Но все ж ликуй: вот Навьи Чары,
Тяжелых снов больной угар, —
Ты эти предсказал кошмары,
Где Передонов — комиссар!
3 (16) июля 1926
Внутренние и внешние границы текста не всегда совпадают. Герой Сологуба был глубоко и интимно автобиографичен и потому мог закончить свой «жизненный» путь только вместе со своим создателем. Возможно, еще и по этой причине автор «Мелкого беса» ни в одном издании своего романа не поставил дату его окончания, зафиксированную в рукописи, — она относилась именно к конкретной рукописи и не имела отношения к внутренней жизни текста, протекавшей в душе художника.
ГЛАВА ДЕСЯТАЯ
Post Factum: «Человек большого страдания»
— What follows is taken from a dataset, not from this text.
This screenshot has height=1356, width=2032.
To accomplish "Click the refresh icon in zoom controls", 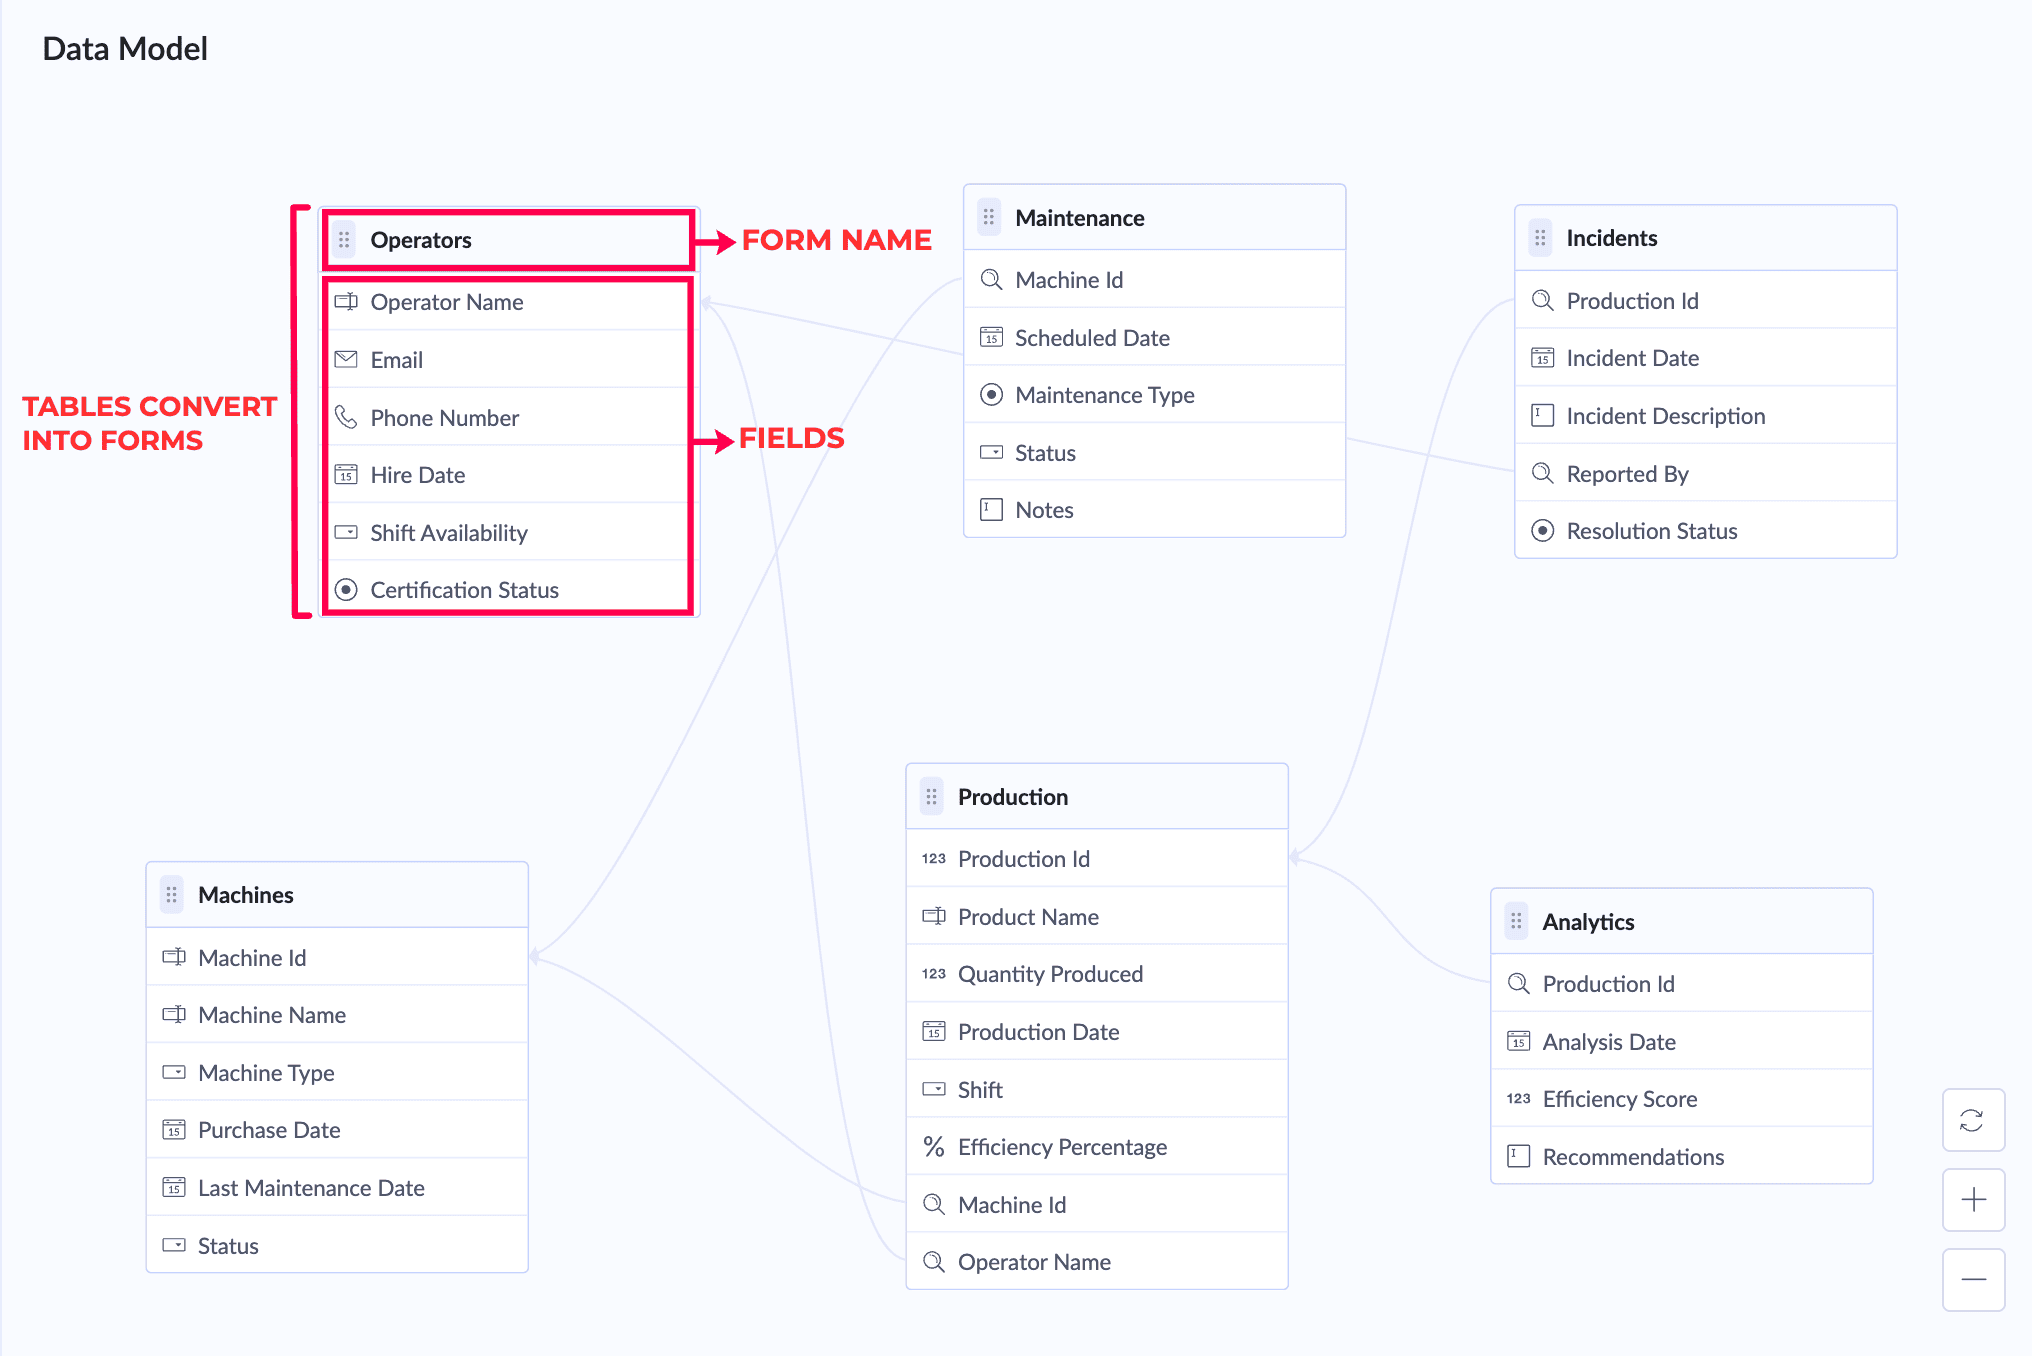I will [x=1973, y=1120].
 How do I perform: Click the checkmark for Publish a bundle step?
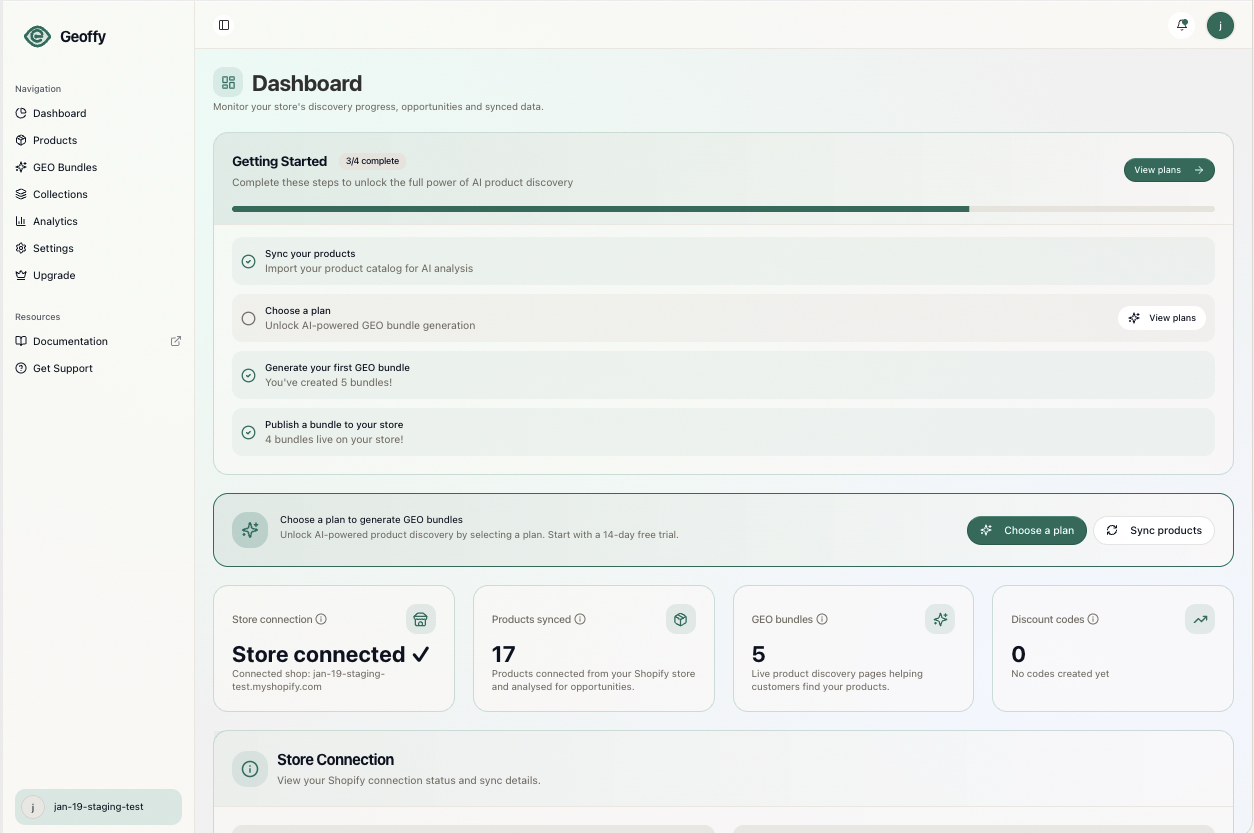(248, 432)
Как ты, создавший Передонова, смел создать его? Чем ты ответишь за него?
З. Гиппиус[882]
Блаженство мне мои страданья…
Федор Сологуб
В прижизненных критических обзорах и статьях о романе «Мелкий бес» весьма нередко приходится сталкиваться с уподоблением Сологуба его мрачному персонажу. Одним из первых о единосущности творца и творения написал А. Горнфельд: «Передонов — есть борьба с передоновщиной, и для тех, кто знаком с литературными признаниями автора, совершенно ясно, где Сологуб ощутил ее больше и всего страшнее: в себе самом. Передонов — это Федор Сологуб, с болезненной страстностью и силой изображенный обличителем того порочного и злого, что он чувствовал в себе. <…> Голгофа есть везде, где есть творчество; однако поистине кровью своего сердца пишет не тот, кто должен говорить дурное о других, но тот, кто самое злое и гнусное для изображения находит не вне, а в сокровенности своего существа»[883]; вслед за ним А. Блок: «Для меня ясно: Федор Сологуб — это осложненный мыслью и дарованием Передонов. Передонов — это Федор Сологуб, с болезненной страстностью и силой изображенный обличителем того порочного и злого, что он чувствовал в себе»[884], затем П. Пильский: «Сологуб ненавидит Передонова, ибо в Передонове много Сологуба. „Мелкий бес“ беспощадная и кровавая борьба Сологуба с сидящей в нем самом передоновщиной»[885]; Вл. Кранихфельд: «…поставить фигуру Передонова во всю ее натуральную величину, обрисовать ее во всех ее деталях мог только писатель, выносивший всю передоновщину в недрах собственного своего существа»[886] и др.
О своем несогласии с критиками автор «Мелкого беса» заявил в предисловии ко второму изданию романа[887]; впоследствии он жаловался: «Это Горнфельд написал статью, что Сологуб — Передонов, а с его легкой руки все так и считают с тех пор»[888].